La grêve légitime
Il y a plusieurs façons de s’opposer pour se faire entendre.
la grêve est souvent la phase ultime, la démonstration d’un échec social, qu’il soit au sein d’une entreprise, d’un secteur d’activités, d’un pays.
La France souffre. Le Monde aussi.
Les mauvaises nouvelles s’amoncèlent, avec des licenciements collectifs de plus en plus nombreux.
Sauf que les signaux envoyés par les dirigeants des différents pays ne sont pas les mêmes.
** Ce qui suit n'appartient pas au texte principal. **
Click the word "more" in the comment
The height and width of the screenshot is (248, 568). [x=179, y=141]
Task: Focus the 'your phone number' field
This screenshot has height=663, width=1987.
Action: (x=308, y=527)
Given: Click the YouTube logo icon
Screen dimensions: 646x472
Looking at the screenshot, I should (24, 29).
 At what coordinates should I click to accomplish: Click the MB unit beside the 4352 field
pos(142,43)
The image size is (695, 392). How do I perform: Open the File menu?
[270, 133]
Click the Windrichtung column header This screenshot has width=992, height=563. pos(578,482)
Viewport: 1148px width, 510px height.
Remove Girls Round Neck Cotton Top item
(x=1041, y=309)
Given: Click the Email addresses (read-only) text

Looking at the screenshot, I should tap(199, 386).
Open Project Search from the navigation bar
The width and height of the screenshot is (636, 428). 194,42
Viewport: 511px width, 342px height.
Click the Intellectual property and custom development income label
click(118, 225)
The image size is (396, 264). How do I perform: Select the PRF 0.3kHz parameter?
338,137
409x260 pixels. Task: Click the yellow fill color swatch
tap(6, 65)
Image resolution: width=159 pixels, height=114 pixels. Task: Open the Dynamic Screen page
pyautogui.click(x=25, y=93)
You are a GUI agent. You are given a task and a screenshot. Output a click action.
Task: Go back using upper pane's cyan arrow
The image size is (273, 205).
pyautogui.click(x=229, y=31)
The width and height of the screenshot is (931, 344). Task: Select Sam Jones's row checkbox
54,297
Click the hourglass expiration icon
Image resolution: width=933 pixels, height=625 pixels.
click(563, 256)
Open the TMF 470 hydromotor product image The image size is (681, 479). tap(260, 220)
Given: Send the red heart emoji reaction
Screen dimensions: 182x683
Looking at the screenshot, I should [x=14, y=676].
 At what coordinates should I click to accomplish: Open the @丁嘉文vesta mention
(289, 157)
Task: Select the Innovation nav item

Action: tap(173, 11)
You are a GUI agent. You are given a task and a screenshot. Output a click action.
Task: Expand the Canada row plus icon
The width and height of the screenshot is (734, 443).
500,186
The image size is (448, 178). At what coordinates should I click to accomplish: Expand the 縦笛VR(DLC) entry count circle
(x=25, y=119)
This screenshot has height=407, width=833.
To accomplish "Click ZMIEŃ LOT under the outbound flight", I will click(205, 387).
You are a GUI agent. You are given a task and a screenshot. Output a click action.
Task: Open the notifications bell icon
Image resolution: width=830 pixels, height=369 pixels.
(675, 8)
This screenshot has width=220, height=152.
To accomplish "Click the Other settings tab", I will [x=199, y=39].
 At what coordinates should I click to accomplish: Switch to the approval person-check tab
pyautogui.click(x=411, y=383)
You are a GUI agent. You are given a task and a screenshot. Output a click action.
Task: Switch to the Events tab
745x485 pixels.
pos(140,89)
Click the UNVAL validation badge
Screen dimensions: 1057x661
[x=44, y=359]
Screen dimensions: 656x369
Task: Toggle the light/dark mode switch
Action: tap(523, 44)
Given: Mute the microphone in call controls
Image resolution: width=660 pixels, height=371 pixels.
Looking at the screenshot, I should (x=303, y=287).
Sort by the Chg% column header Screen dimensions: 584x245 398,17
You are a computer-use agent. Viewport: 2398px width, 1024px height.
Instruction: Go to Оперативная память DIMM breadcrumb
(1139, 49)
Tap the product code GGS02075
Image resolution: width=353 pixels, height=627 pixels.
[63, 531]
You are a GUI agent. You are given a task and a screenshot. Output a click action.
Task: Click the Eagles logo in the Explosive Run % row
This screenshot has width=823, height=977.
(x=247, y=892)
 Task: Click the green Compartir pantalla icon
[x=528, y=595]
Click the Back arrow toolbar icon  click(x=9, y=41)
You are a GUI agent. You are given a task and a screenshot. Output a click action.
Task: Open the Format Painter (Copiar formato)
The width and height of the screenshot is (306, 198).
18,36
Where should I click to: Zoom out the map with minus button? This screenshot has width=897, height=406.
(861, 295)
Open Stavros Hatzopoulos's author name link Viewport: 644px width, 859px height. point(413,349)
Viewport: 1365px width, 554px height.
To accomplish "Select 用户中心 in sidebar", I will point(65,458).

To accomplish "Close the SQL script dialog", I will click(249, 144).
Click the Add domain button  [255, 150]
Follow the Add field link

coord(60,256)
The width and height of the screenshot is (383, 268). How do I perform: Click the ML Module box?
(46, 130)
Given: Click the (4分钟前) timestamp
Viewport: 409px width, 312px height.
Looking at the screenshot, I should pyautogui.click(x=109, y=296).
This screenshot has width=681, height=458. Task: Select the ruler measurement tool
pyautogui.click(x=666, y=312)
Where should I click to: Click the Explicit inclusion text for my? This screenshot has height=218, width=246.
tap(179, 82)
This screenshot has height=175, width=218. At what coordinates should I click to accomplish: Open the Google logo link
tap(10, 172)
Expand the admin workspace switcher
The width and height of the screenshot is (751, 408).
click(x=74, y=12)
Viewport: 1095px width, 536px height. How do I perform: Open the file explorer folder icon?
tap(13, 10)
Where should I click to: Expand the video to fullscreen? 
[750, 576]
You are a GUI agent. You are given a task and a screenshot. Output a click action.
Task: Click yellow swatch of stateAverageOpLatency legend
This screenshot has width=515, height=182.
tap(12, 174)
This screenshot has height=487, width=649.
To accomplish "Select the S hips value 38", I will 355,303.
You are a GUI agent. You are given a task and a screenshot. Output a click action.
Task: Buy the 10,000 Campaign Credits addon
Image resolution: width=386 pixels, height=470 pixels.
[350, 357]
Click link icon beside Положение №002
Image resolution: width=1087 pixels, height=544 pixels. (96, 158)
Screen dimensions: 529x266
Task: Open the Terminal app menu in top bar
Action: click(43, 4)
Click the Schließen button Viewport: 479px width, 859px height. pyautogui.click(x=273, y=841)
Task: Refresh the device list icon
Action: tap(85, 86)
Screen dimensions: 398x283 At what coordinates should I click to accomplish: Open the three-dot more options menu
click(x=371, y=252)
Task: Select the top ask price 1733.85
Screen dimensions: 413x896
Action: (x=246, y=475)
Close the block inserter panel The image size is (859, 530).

Signaux envoyés avant la crise, et pendant la crise.
Dans une excellente interview dans Libération de mardi dernier, le philosophe Alain BADIOU estimait que « le volontarisme de SARKOZY, c’est d’abord l’oppression des plus faîbles ».
C’est aller rencontrer des ouvriers dans leur usine pour leur dire qu’ils sont formidables et faire voter le rabaissement de bouclier fiscal de 60 à 50%.
C’est aller parler à des travailleurs sur la lutte contre le chomage qui augmente inexorablement et continuer a favoriser les heures supplémentaires pour ceux qui ont un travail.
C’est favoriser la relance de l’investissement sans se préoccuper de la demande et du pouvoir d’achat.
C’est s’en prendre aux fonctionnaires tout en pronant la qualité du service public.
Oui il y a de quoi être dans une farouche opposition à la politique gouvernementale.
Oui, une autre politique est possible.
Oui je manifesterai à LYON tout à l’heure.